Another disappointing finding: research identified just four of the 33 new female directors as women of color. About a third of the women who joined boards in 2021 were women of color.
“We’ve had steady increases for several years, so it is disappointing to see,” said Jo Lynne Whiting, a director of Boardbound.
Colorado lags behind the national average for the percentage of female board members. Colorado Fortune 1000 companies fell behind the national average by about 2 percentage points in 2022 after being on par the previous year.
And Colorado companies on the Russell 3000 Index are about 3 percentage points behind the national average. The index tracks the performance of the top 3,000 U.S. publicly traded companies.
“But there are a few bright spots. The energy companies have really made a turnaround in the last few years,” Whiting said.
Approximately 27% of the board seats at energy companies in Colorado were held by women in 2020. In 2016, only 5% of the board positions at energy companies were filled by women, according to Boardbound.

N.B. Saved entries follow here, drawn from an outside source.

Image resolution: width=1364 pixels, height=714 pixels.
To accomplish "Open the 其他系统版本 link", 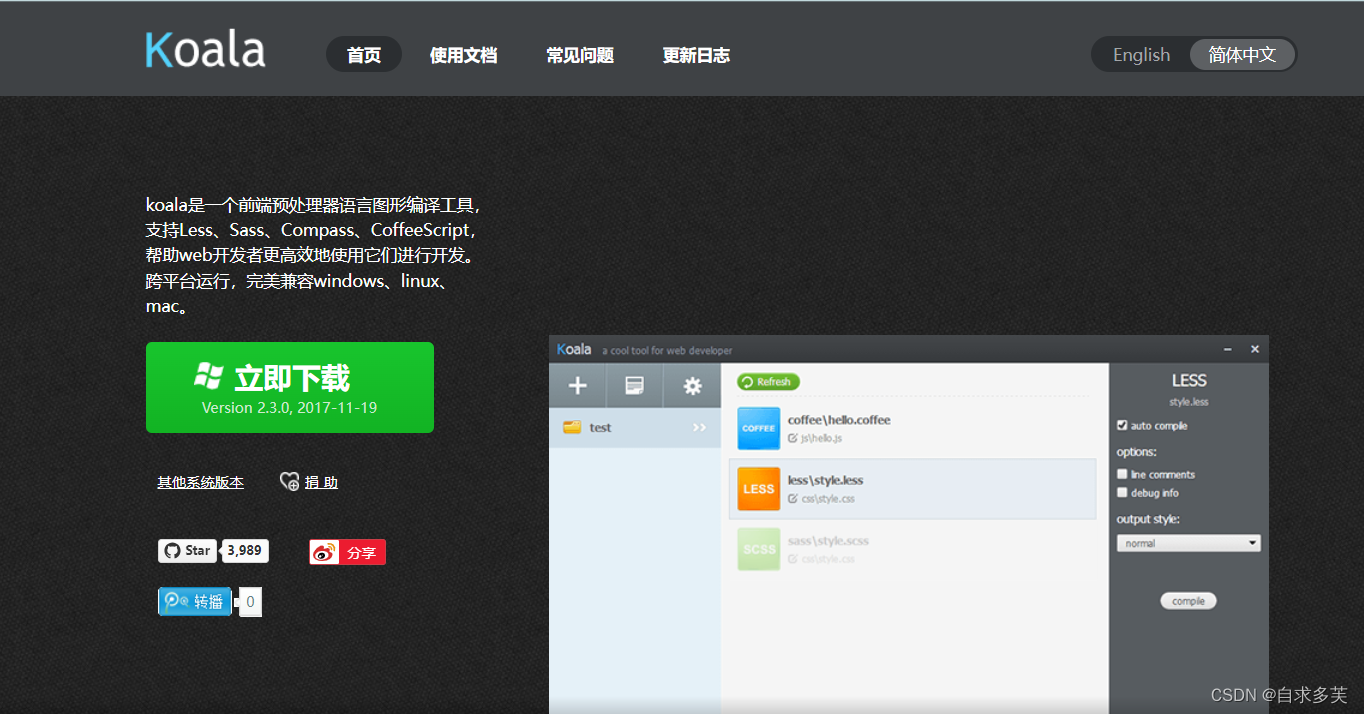I will (200, 482).
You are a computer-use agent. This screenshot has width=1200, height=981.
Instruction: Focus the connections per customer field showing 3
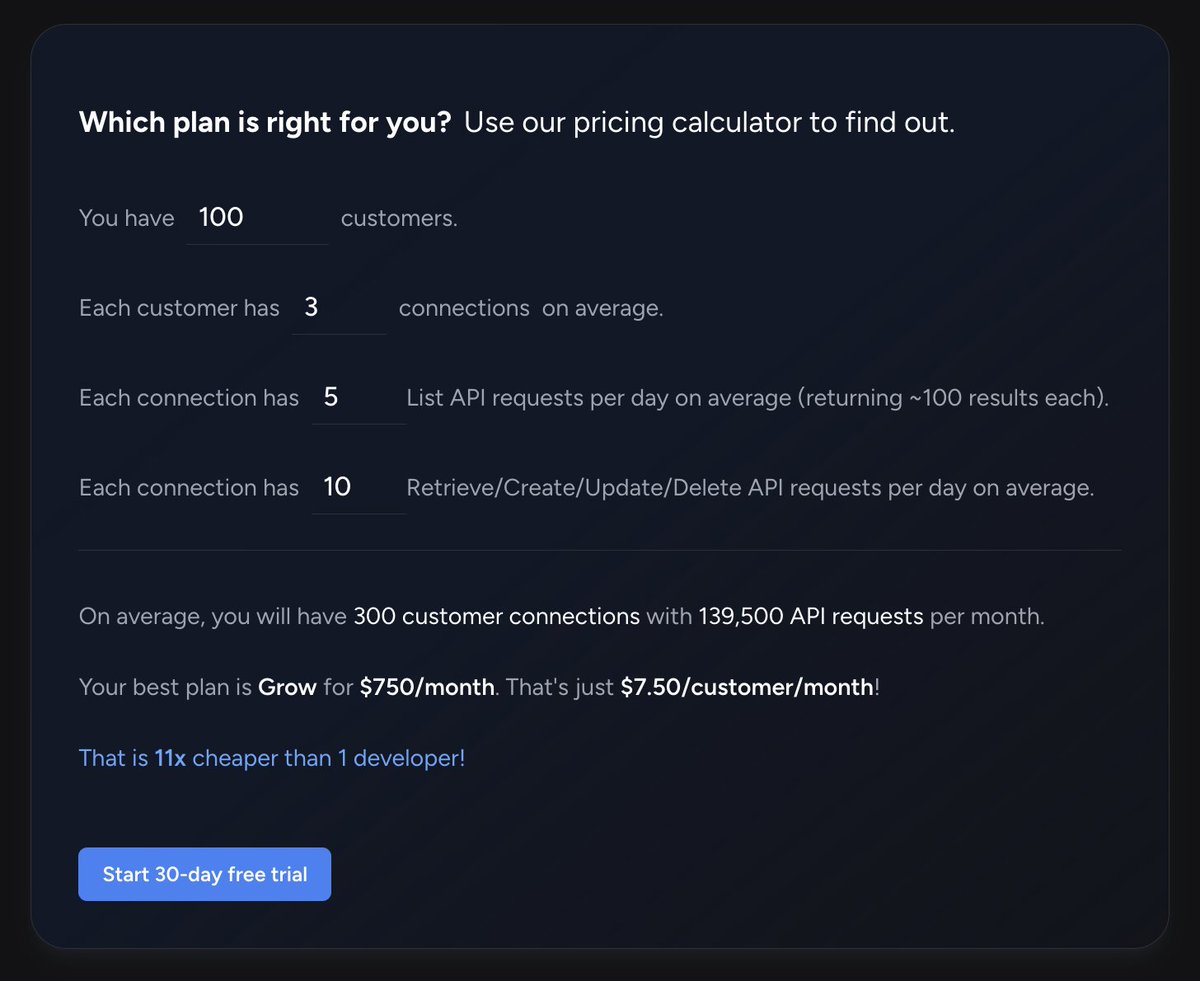point(339,308)
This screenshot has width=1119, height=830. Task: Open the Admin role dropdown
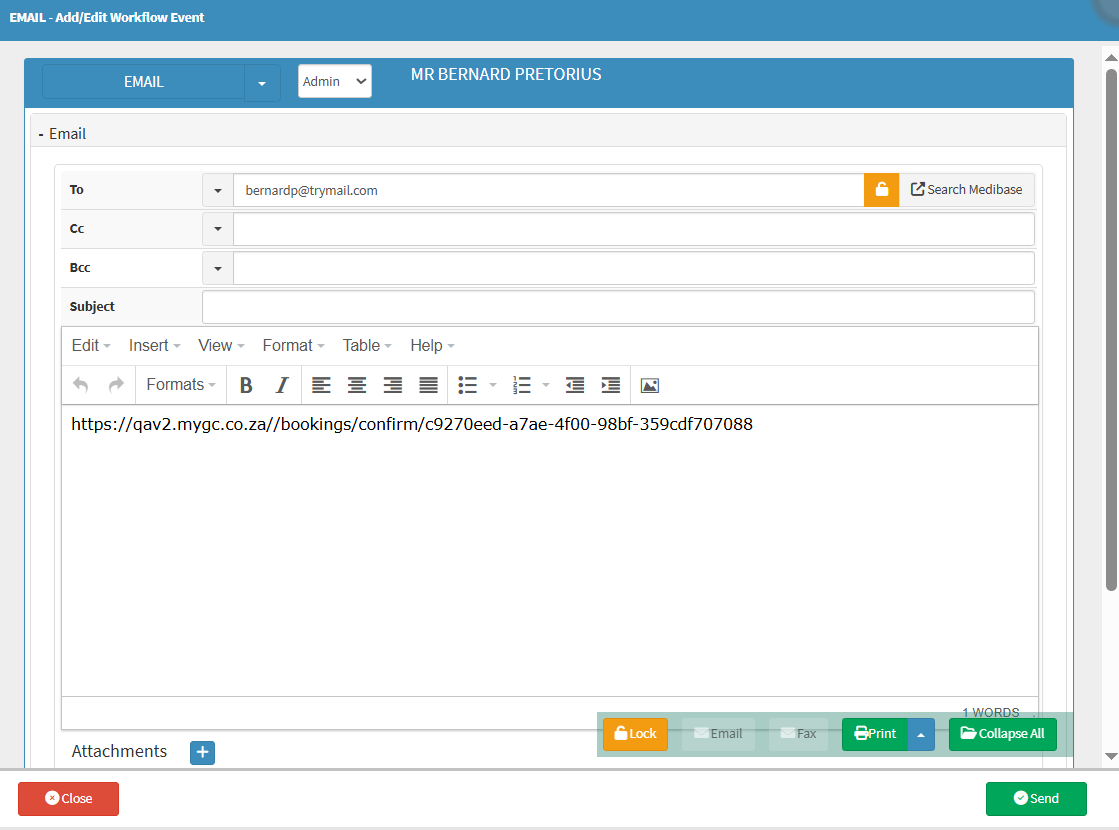(335, 82)
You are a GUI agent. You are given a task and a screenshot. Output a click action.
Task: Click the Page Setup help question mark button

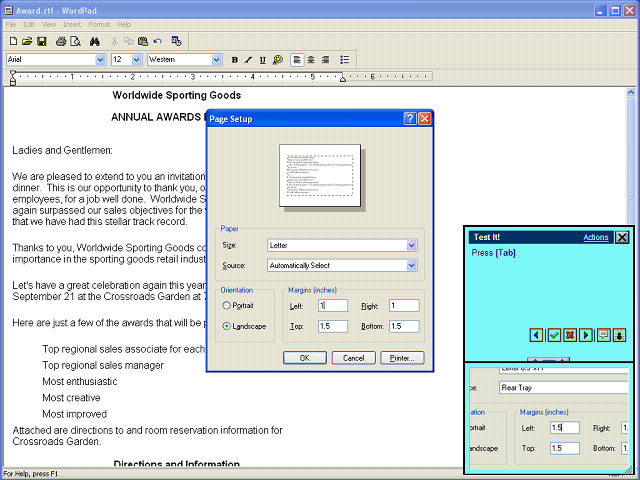[x=410, y=119]
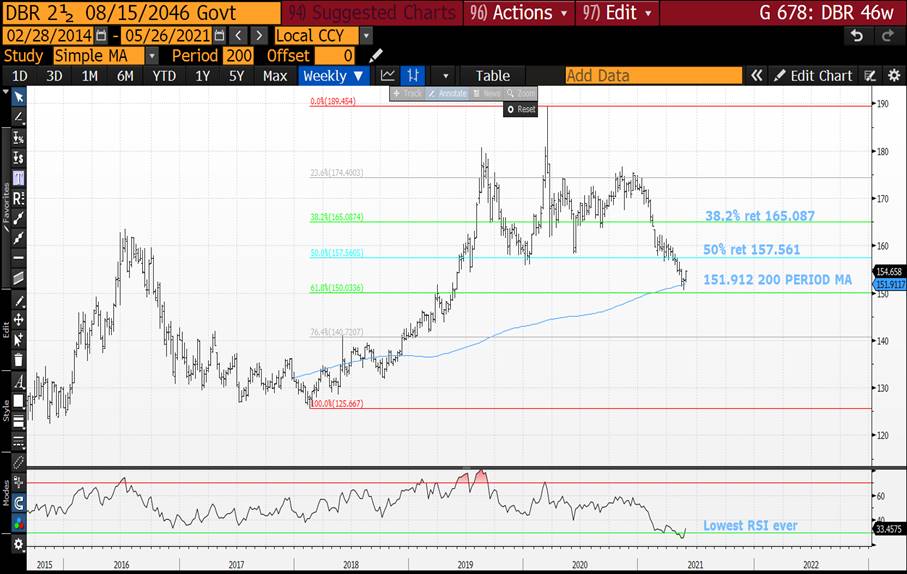Open the start date calendar picker
Image resolution: width=907 pixels, height=574 pixels.
[100, 35]
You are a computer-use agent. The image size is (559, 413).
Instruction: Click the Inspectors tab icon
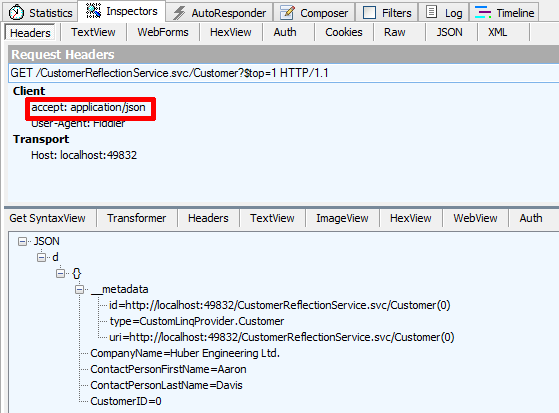[x=93, y=11]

Overall progress has been significant since 2011 when Boardbound’s first report found that women accounted for only 11% of the board members, or 13 men for every woman. Now, 60% of Colorado companies have two or more female directors, said Sue Williamson, Boardbound’s executive director.
“However, we are concerned that fewer women and fewer women of color became board directors in 2022 than in 2021,” Williamson said in a statement.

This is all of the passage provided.